I FOUND also the following statements concerning Nebuchadnezzar in the work of Abydenus Concerning the Assyrians:

[ABYDENUS] ‘Now Megasthenes says that Nebuchadnezzar was braver than Hercules, and made an expedition against Libya and Iberia, and, having subdued them, settled a part of their inhabitants on the right shore of Pontus.

‘And afterwards, the Chaldeans say, he went up to his palace, and being possessed by some god or other uttered the following speech:

‘”O men of Babylon, I Nebuchadnezzar here foretell to you the coming calamity, which neither Belus my ancestor, nor Queen Beltis are able to persuade the Fates to avert.

‘”There will come a Persian mule, aided by the alliance of your own deities, and will bring you into slavery. And the joint author of this will be a Mede, in whom the Assyrians glory. O would that before he gave up my citizens some Charybdis or sea might swallow him up utterly out of sight; or that, turning in other directions, he might be carried across the desert, where there are neither cities nor foot of man, but where wild beasts have pasture and birds their haunts, that he might wander alone among rocks and ravines; and that, before he took such thoughts into his mind, I myself had found a better end.”

‘He after uttering this prediction had immediately disappeared, and his son Amil-marudocus became king. But he was slain by his kinsman Iglisar, who left a son Labassoarask. And when he died by a violent death, Nabannidochus, who was not at all related to him was appointed king. But after the capture of Babylon, Cyrus presents him with the principality ofCarmania.’

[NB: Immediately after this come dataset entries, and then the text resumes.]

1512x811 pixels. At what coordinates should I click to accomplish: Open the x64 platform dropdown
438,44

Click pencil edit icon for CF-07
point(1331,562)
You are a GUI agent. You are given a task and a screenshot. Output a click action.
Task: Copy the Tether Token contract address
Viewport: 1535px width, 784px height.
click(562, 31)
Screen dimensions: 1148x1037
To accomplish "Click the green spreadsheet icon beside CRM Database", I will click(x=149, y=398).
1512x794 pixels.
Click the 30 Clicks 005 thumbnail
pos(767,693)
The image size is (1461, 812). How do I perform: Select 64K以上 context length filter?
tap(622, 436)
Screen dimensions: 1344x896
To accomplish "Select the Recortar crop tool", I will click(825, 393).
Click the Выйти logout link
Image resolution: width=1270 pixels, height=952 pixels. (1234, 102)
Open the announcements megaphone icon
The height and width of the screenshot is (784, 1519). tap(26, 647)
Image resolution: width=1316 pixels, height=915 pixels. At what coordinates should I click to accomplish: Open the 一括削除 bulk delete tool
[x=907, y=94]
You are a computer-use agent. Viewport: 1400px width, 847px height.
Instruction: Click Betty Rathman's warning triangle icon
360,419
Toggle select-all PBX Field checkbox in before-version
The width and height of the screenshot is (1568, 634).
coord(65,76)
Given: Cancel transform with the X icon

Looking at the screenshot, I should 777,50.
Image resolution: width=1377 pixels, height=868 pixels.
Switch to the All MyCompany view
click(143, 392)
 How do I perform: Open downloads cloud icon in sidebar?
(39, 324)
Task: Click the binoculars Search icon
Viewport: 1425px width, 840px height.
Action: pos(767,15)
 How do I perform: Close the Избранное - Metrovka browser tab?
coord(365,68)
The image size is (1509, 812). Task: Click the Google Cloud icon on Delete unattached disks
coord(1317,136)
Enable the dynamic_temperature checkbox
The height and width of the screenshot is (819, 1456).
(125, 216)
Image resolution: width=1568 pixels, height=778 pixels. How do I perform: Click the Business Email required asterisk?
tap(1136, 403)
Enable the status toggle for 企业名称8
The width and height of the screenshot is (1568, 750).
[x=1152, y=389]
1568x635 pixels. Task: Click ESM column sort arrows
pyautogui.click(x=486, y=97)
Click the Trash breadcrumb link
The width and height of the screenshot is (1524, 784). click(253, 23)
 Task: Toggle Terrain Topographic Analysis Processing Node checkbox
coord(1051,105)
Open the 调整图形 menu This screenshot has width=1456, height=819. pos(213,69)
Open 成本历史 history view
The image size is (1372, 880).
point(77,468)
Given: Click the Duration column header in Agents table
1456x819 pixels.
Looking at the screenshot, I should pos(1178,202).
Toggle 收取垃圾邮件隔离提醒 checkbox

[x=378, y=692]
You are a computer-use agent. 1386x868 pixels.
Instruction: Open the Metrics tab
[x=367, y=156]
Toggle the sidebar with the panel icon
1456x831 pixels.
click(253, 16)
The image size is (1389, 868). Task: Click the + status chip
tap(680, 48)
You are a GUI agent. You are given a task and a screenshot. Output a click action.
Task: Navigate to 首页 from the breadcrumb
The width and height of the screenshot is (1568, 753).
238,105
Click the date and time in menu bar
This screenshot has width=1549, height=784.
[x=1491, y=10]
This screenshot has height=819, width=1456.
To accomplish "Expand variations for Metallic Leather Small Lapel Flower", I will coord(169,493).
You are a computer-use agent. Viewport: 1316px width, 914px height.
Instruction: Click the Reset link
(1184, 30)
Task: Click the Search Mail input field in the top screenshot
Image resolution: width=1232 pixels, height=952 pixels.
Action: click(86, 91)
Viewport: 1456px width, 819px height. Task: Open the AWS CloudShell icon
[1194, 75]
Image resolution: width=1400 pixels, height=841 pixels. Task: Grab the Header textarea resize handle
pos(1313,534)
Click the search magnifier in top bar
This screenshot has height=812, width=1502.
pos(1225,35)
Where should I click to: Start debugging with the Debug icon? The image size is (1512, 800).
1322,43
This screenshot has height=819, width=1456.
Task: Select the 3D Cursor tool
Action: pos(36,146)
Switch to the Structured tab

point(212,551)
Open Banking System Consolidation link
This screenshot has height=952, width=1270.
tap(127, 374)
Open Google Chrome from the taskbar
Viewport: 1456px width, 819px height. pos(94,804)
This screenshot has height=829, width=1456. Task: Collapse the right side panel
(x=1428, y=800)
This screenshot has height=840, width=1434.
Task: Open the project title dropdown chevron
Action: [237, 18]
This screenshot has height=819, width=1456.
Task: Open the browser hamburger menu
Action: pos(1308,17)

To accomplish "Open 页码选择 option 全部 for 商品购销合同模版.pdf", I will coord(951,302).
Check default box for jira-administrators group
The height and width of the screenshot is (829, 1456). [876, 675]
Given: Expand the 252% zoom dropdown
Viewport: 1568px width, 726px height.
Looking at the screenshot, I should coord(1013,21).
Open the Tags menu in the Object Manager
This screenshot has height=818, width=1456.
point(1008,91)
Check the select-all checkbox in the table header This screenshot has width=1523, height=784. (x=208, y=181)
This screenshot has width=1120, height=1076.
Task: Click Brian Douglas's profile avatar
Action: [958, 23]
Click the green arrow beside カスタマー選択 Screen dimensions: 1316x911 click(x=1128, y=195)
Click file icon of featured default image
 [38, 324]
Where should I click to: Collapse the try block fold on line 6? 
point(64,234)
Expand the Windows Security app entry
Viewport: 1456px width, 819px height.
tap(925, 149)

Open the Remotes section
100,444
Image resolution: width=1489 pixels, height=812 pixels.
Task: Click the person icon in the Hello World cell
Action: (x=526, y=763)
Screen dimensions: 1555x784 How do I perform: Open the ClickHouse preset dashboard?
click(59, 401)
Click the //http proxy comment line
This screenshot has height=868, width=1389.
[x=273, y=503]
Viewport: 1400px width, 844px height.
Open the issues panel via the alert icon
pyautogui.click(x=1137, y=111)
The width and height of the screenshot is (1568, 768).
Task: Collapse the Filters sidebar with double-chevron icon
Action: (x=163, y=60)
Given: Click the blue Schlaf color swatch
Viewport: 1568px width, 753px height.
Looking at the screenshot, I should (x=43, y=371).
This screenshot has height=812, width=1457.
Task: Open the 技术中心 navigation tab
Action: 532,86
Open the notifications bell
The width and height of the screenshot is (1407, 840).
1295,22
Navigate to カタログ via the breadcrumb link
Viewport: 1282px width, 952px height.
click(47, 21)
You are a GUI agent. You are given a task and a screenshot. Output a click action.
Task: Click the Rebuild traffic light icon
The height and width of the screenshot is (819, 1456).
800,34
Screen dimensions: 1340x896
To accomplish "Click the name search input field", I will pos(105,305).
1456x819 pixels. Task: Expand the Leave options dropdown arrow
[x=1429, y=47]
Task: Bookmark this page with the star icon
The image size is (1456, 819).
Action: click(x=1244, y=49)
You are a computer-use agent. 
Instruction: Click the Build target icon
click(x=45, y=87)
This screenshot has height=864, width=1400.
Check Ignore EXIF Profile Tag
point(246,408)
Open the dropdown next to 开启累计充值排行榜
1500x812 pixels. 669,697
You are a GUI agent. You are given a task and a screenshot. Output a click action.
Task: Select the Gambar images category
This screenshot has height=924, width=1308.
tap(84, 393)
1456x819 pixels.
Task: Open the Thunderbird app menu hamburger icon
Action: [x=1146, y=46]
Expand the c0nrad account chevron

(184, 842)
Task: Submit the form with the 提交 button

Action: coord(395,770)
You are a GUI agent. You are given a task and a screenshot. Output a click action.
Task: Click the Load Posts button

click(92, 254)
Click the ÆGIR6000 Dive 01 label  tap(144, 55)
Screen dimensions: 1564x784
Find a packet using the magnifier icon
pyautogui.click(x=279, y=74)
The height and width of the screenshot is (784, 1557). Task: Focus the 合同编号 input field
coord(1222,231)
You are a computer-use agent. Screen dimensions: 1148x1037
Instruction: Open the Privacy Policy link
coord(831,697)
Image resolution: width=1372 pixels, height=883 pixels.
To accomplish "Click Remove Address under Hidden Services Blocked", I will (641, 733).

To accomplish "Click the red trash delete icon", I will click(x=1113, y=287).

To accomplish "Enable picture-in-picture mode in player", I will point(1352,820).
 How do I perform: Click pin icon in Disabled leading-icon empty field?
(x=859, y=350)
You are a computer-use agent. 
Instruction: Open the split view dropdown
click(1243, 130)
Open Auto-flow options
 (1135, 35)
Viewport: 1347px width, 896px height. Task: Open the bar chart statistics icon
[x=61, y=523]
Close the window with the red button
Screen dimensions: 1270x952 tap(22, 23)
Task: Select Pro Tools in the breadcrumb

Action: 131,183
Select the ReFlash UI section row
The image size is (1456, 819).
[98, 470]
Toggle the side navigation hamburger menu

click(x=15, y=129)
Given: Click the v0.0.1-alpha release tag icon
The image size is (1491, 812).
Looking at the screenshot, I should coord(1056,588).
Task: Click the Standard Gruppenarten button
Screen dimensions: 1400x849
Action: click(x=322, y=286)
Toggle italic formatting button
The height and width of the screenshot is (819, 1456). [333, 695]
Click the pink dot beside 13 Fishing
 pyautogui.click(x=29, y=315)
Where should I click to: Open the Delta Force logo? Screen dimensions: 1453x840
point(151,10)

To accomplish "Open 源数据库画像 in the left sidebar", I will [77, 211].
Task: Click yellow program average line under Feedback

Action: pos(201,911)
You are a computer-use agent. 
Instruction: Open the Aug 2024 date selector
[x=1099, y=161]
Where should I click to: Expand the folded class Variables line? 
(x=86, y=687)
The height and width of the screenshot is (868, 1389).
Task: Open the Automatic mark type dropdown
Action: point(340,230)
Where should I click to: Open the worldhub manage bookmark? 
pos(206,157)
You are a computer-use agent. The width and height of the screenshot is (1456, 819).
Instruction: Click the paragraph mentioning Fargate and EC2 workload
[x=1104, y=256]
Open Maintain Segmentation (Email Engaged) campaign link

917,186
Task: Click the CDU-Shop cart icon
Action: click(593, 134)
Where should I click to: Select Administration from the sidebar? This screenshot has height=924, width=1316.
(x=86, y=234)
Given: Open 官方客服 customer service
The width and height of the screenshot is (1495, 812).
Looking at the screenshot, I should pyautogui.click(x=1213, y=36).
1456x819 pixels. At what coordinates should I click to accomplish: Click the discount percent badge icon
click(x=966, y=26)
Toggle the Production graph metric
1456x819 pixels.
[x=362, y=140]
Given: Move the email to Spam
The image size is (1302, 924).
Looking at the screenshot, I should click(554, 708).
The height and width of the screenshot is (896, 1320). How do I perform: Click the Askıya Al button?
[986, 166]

Also concerning the building of Babylon by Nebuchadnezzar the same author writes thus:

‘It is said that all was originally water, and called a sea. But Belus put a stop to this, and assigned a district to each, and surrounded Babylon with a wall; and at the appointed time he disappeared.

‘And afterwards Nebuchadnezzar built the wall which remained to the time of the Macedonian empire, and was furnished with gates of brass.’

After other statements he adds:

‘When Nebuchadnezzar had succeeded to the kingdom, he fortified Babylon with a triple circuit of walls in fifteen days, and he changed the course of the river Armacales, which is a branch of the Euphrates, and also of the Acracanus. To protect the city of the Sippareni he dug out a reservoir having a circuit of forty parasangs and a depth of twenty fathoms, and put gates to it, by opening which they irrigated the plain; and they call them Echetognomones.

‘He also walled off the inundation of the Red Sea, and built the city Teredon at the place of the incursions of the Arabs. His palace too he adorned with trees, and gave it the name of the Hanging Gardens.’

I have wished to make these quotations from the book before mentioned, because in the prophecy of Daniel it is said that Nebuchadnezzar, walking in the palace of his kingdom in Babylon, in proud thought spoke out arrogantly and said: ‘Is not this great Babylon, which I have built for the royal dwelling place, by the might of my power and for the glory of my majesty? [1] While the word is yet in his mouth the catastrophe which followed has come upon him.

This then is enough for me to have quoted on the present subject.